Trump advisers said he was angry over the defeat of former senator David Perdue, who lost to Kemp in Georgia, and MP Jody Hice (R-Ga.), Who was defeated by Raffensperger. Trump had seen them as a disgrace and saw Perdue as lazy, advisers said who spoke on condition of anonymity to talk about private discussions.
In Casper, Trump barely mentioned the losses, except to blame the media for not covering his overall record of primary victories, where he has largely backed the safe headlines.

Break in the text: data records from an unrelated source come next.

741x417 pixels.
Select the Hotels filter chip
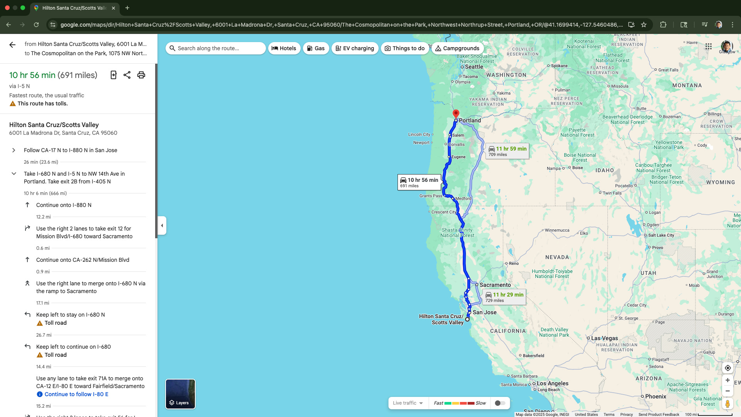284,48
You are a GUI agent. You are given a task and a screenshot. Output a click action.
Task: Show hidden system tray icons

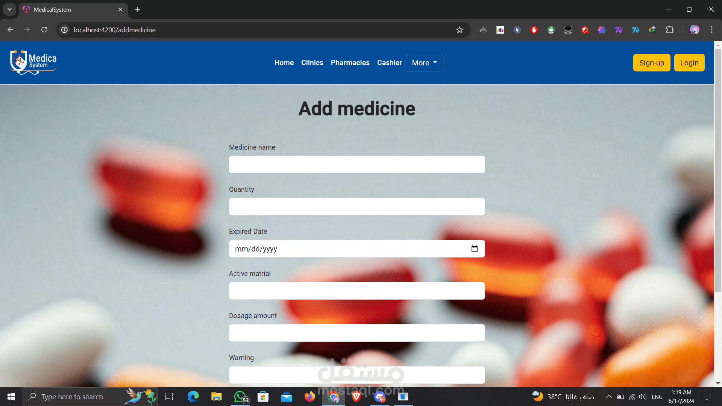(609, 397)
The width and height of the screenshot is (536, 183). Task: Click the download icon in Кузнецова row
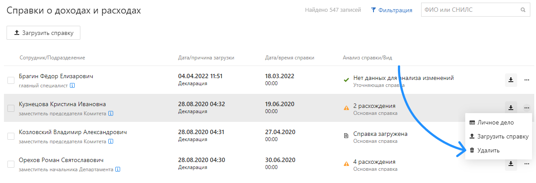(511, 107)
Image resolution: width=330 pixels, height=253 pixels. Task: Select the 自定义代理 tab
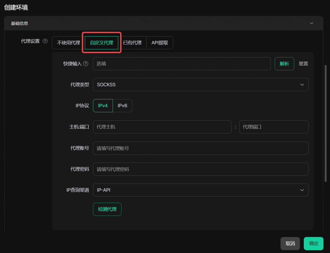(102, 43)

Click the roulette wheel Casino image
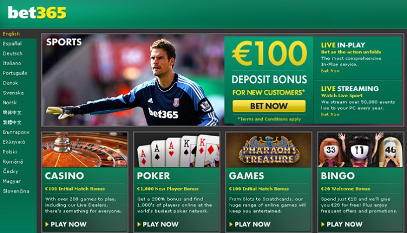[85, 150]
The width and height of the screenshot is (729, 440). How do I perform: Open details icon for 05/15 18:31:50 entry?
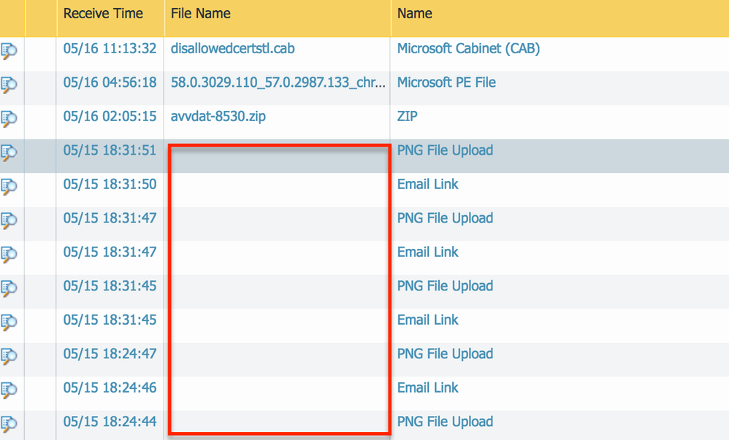point(9,186)
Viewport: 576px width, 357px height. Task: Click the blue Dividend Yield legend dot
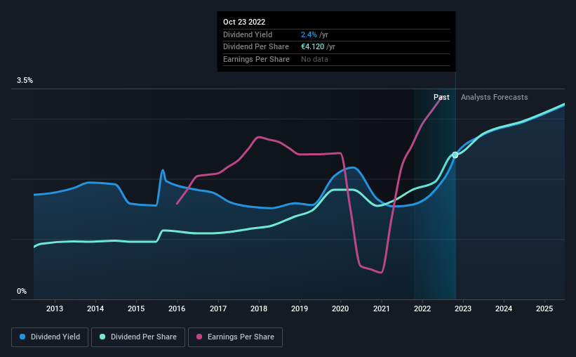tap(22, 337)
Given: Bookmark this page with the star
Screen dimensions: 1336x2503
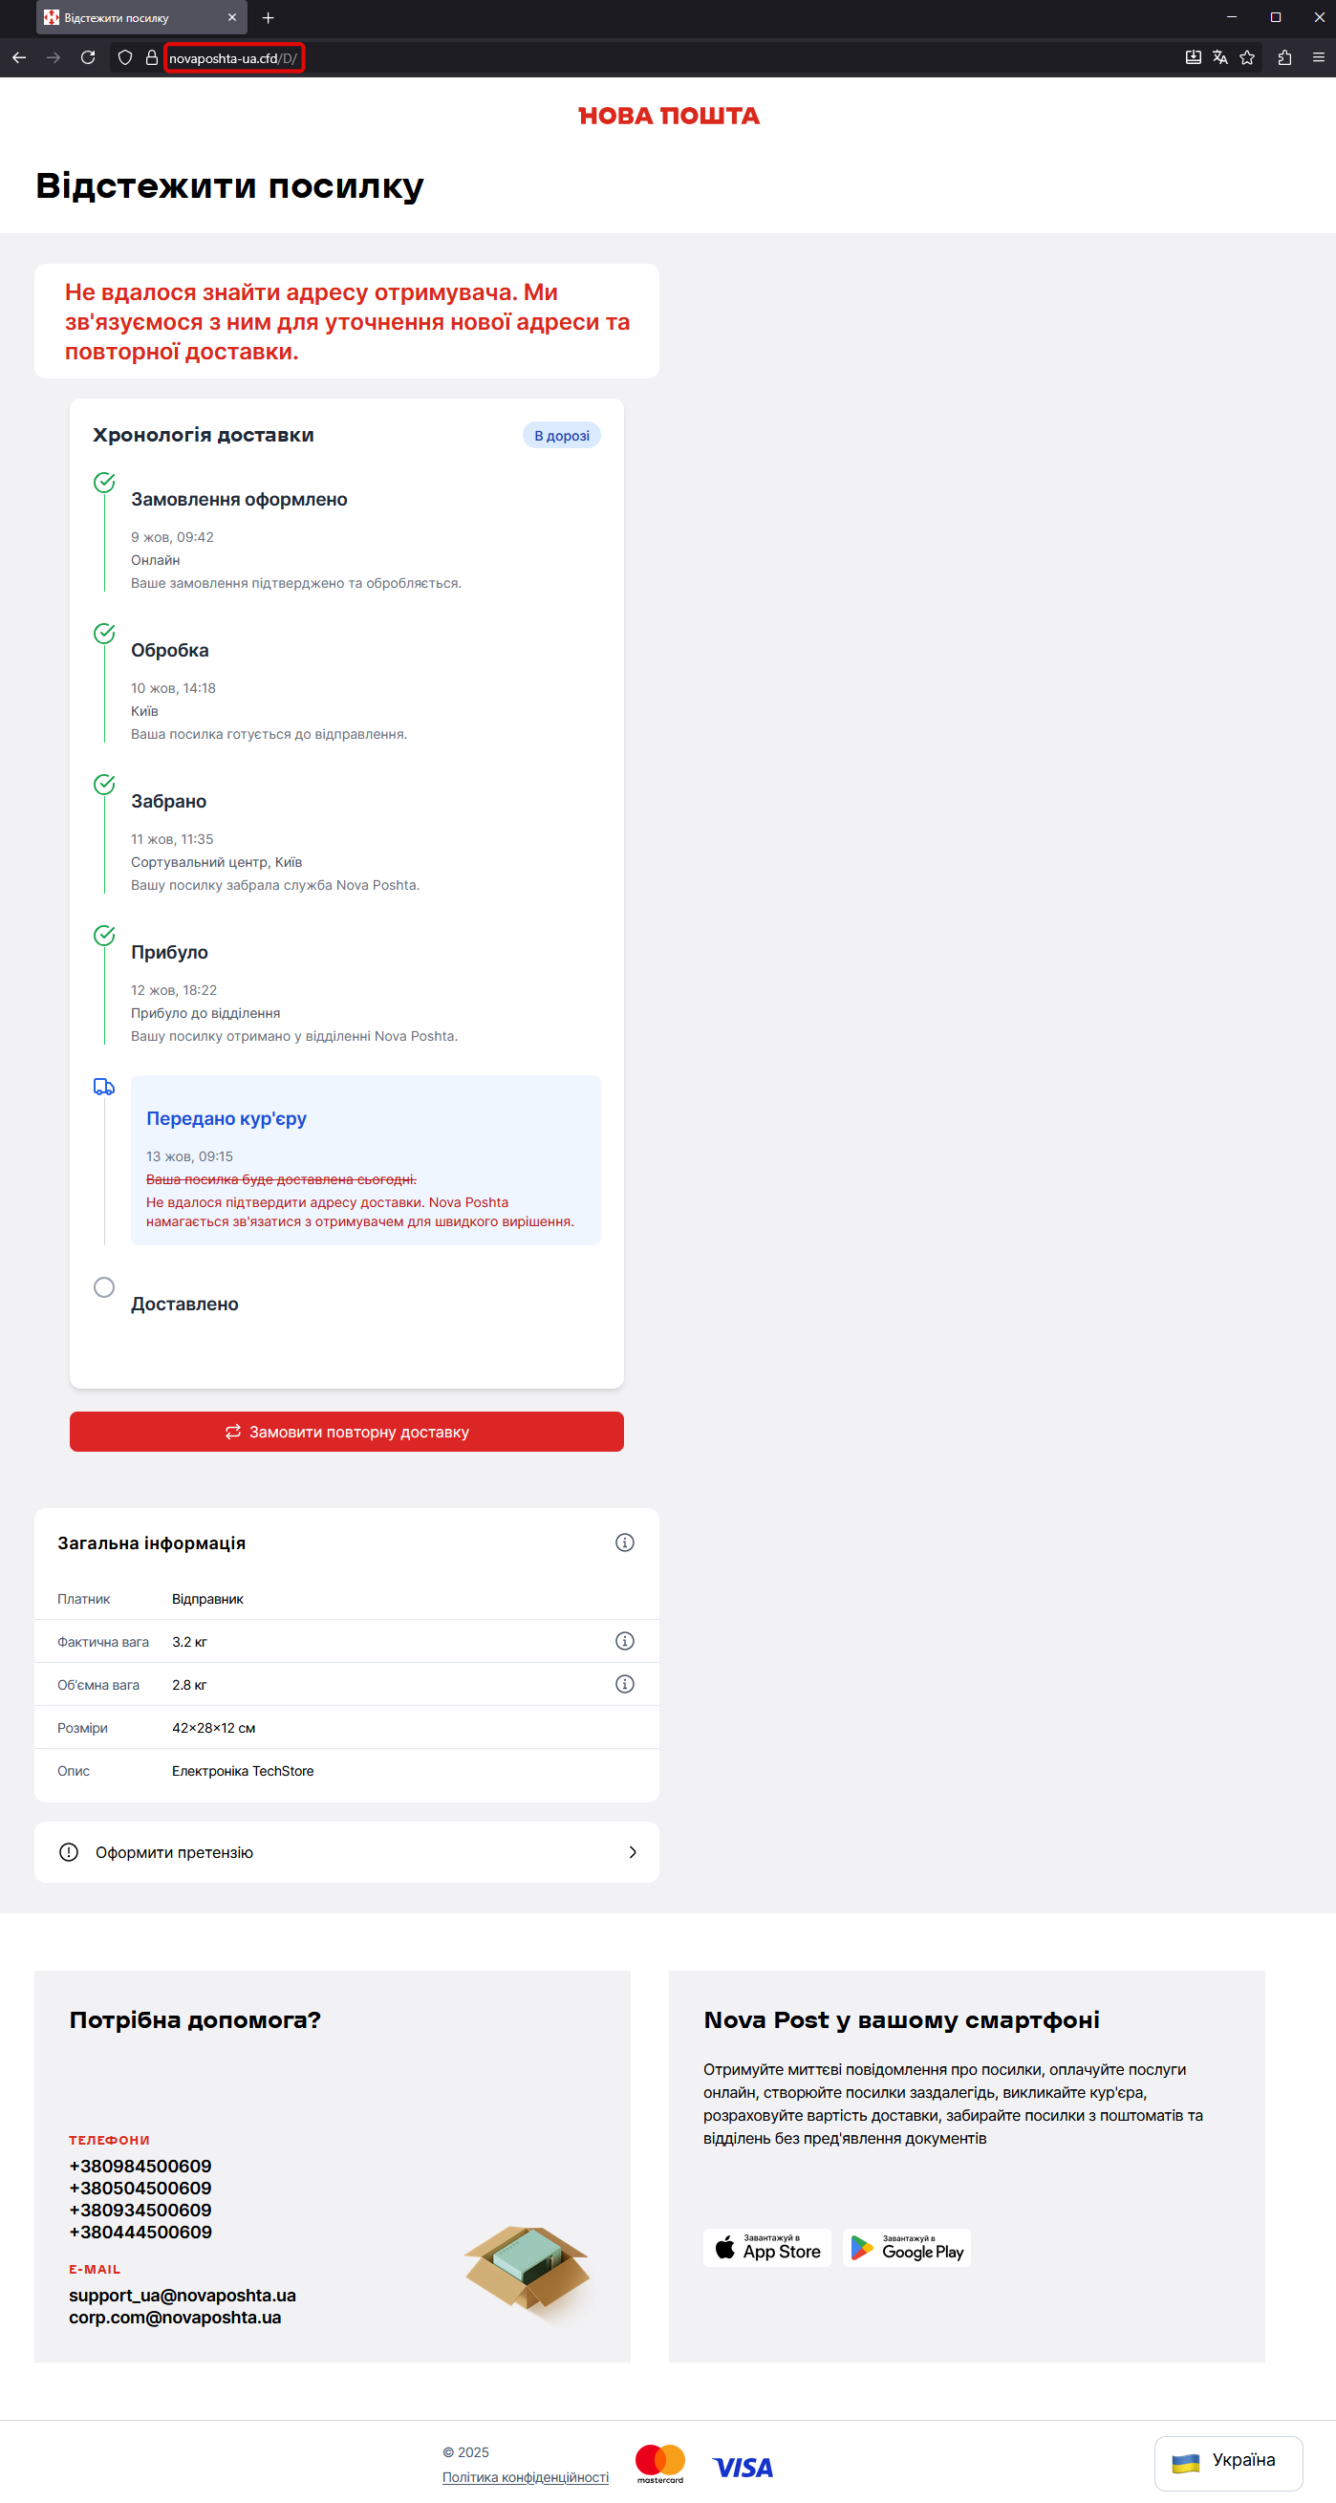Looking at the screenshot, I should 1248,58.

He also denounced the cross-voting in Georgia, where all voters can choose which primary they want to vote for, from Democrats who opposed Perdue and Hice.
In the interview, Trump boasted how many pro-impeachment Republicans had already been forced to step down, and described his brand in the Republican Party as “better than ever.” Four of the 10 House Republicans who voted to oust Trump in January 2021 have opted to step down.
The Trump team has repeatedly noted its enduring popularity among Republicans in Wyoming and elsewhere. In Casper, the crowd easily set a record for the largest political rally in the country’s least populous state. Attendees wore Trump gear from their past campaigns, and hats and T-shirts that assumed a 2024 campaign was inevitable. Hundreds carried merchandise with the phrase “Ultra MAGA,” a term recently coined by Democratic strategists as a derogatory label that was adopted almost immediately by Trump supporters.
“Hello, Ultra MAGA-ers!” said Rep. Andy Biggs (R-Ariz.), one of several pro-Trump Republicans who flew to Casper for the rally. Republican candidates from Utah and Colorado also took the walk, trying to have time to face Trump and his allies. Among them was Utah Attorney General Sean Reyes, who is seen as a potential Republican rival of Senator Mitt Romney (R-Utah) in 2024.
“We need freedom fighters in Congress,” Biggs said. “We will lay the groundwork for the return of our President, President Donald Trump, to the White House.”